As the use of sensitive personal data in machine learning models becomes increasingly prevalent, ensuring data privacy and security is paramount. PFEE-ZAMA addresses these concerns by leveraging advanced techniques such as Privacy-Preserving Machine Learning (PPML) and Fully Homomorphic Encryption (FHE). This project enables secure predictions without compromising the confidentiality of user data.
PFEE-ZAMA is a capstone project (Projet de Fin d'Études Encadré) developed in collaboration with Zama, a leader in homomorphic encryption. The primary objective is to explore and implement Privacy-Preserving Machine Learning (PPML) and Fully Homomorphic Encryption (FHE) using Concrete ML, an open-source library developed by Zama. The project focuses on creating a machine learning model capable of making secure predictions while ensuring data privacy.
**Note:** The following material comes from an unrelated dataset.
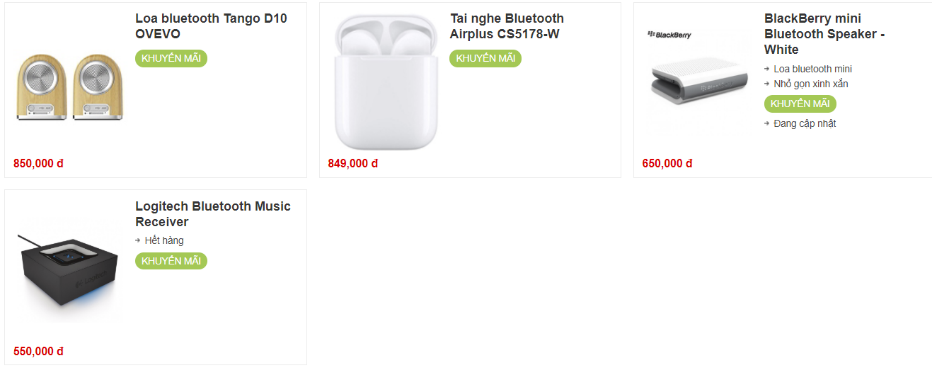Click KHUYẾN MÃI badge under Airplus CS5178-W

(485, 58)
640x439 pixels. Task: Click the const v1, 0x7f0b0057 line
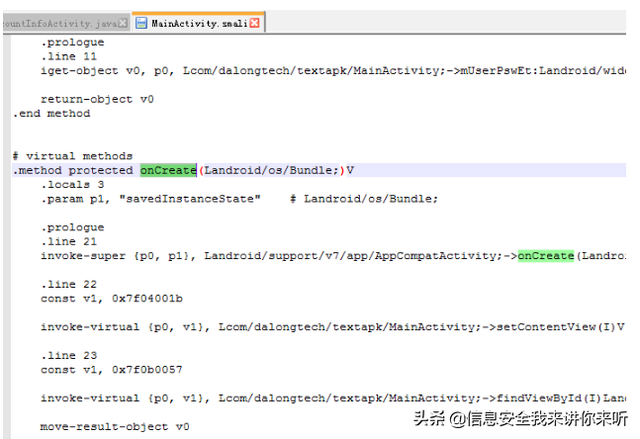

- Secure Predictions: Develop a machine learning model that can make predictions on encrypted data without decrypting it.
- Data Privacy: Ensure that all user data remains confidential throughout the prediction process.
- Scalability: Create a client-server architecture that can handle multiple prediction requests efficiently.
- Ease of Use: Provide a user-friendly interface and deployment process using Makefile for streamlined operations.
- PPML (Privacy-Preserving Machine Learning): Techniques that allow machine learning models to be trained and used without exposing sensitive data.
- FHE (Fully Homomorphic Encryption): A form of encryption that enables computations on encrypted data without needing to decrypt it first.
- Concrete ML: An open-source library developed by Zama, integrating FHE with machine learning for privacy-preserving predictions.
- FastAPI: A modern, fast (high-performance) web framework for building APIs with Python.
- Uvicorn: A lightning-fast ASGI server implementation, using
uvloop
andhttptools
. - Sphinx: A tool that makes it easy to create intelligent and beautiful documentation.
- Understanding and Implementing PPML and FHE: Conducted an in-depth study of PPML and FHE principles and their practical implementation.
- Model Development: Created and trained a machine learning model using Concrete ML to perform secure predictions.
- Data Privacy: Ensured that all data used in the predictions remained encrypted, maintaining user confidentiality and data integrity.
- Client-Server Architecture: Developed a scalable client-server system to handle encrypted prediction requests.
- Documentation: Provided comprehensive documentation using Sphinx for ease of understanding and deployment.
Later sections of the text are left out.